■ **Records shown**
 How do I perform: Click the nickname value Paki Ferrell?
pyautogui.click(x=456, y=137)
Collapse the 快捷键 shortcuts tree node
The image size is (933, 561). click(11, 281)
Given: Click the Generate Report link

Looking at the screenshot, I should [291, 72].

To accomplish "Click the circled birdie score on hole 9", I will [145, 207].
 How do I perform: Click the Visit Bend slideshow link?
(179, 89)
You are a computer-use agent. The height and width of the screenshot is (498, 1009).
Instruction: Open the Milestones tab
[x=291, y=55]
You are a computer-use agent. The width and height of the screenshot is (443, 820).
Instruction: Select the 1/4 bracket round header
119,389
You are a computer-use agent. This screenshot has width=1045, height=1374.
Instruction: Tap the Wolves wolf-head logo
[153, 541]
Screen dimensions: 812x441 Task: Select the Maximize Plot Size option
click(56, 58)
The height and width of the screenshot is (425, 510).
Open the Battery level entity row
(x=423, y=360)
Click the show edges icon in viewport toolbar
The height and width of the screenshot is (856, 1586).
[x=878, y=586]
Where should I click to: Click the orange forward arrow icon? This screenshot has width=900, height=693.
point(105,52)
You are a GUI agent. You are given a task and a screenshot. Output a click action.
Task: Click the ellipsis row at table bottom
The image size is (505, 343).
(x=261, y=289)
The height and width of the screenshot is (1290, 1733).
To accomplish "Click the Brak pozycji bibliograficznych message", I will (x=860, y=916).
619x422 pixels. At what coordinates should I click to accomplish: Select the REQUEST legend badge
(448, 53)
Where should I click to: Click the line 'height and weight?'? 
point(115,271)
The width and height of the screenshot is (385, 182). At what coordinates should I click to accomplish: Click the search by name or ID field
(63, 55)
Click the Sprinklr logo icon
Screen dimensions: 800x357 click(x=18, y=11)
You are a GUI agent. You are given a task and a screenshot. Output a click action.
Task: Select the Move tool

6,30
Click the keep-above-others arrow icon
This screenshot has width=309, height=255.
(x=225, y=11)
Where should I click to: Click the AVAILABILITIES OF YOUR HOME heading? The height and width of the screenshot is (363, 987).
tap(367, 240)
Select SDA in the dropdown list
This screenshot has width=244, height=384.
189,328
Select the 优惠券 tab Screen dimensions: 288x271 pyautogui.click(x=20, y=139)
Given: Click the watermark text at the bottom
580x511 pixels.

■ **Exercise description**
Give every entry again in full, precisely as written above.

■ **Solution to the exercise**
 How do I perform: Click the nickname value Paki Ferrell?
pyautogui.click(x=456, y=137)
Collapse the 快捷键 shortcuts tree node
The image size is (933, 561). click(11, 281)
Given: Click the Generate Report link

Looking at the screenshot, I should [291, 72].

To accomplish "Click the circled birdie score on hole 9", I will [145, 207].
 How do I perform: Click the Visit Bend slideshow link?
(179, 89)
You are a computer-use agent. The height and width of the screenshot is (498, 1009).
Instruction: Open the Milestones tab
[x=291, y=55]
You are a computer-use agent. The width and height of the screenshot is (443, 820).
Instruction: Select the 1/4 bracket round header
119,389
You are a computer-use agent. This screenshot has width=1045, height=1374.
Instruction: Tap the Wolves wolf-head logo
[153, 541]
Screen dimensions: 812x441 Task: Select the Maximize Plot Size option
click(56, 58)
The height and width of the screenshot is (425, 510).
Open the Battery level entity row
(x=423, y=360)
Click the show edges icon in viewport toolbar
The height and width of the screenshot is (856, 1586).
[x=878, y=586]
Where should I click to: Click the orange forward arrow icon? This screenshot has width=900, height=693.
point(105,52)
You are a GUI agent. You are given a task and a screenshot. Output a click action.
Task: Click the ellipsis row at table bottom
The image size is (505, 343).
(x=261, y=289)
The height and width of the screenshot is (1290, 1733).
To accomplish "Click the Brak pozycji bibliograficznych message", I will (x=860, y=916).
619x422 pixels. At what coordinates should I click to accomplish: Select the REQUEST legend badge
(448, 53)
Where should I click to: Click the line 'height and weight?'? 
point(115,271)
The width and height of the screenshot is (385, 182). At what coordinates should I click to accomplish: Click the search by name or ID field
(63, 55)
Click the Sprinklr logo icon
Screen dimensions: 800x357 click(x=18, y=11)
You are a GUI agent. You are given a task and a screenshot. Output a click action.
Task: Select the Move tool

6,30
Click the keep-above-others arrow icon
This screenshot has width=309, height=255.
(x=225, y=11)
Where should I click to: Click the AVAILABILITIES OF YOUR HOME heading? The height and width of the screenshot is (363, 987).
tap(367, 240)
Select SDA in the dropdown list
This screenshot has width=244, height=384.
189,328
Select the 优惠券 tab Screen dimensions: 288x271 pyautogui.click(x=20, y=139)
Given: Click the watermark text at the bottom
580x511 pixels.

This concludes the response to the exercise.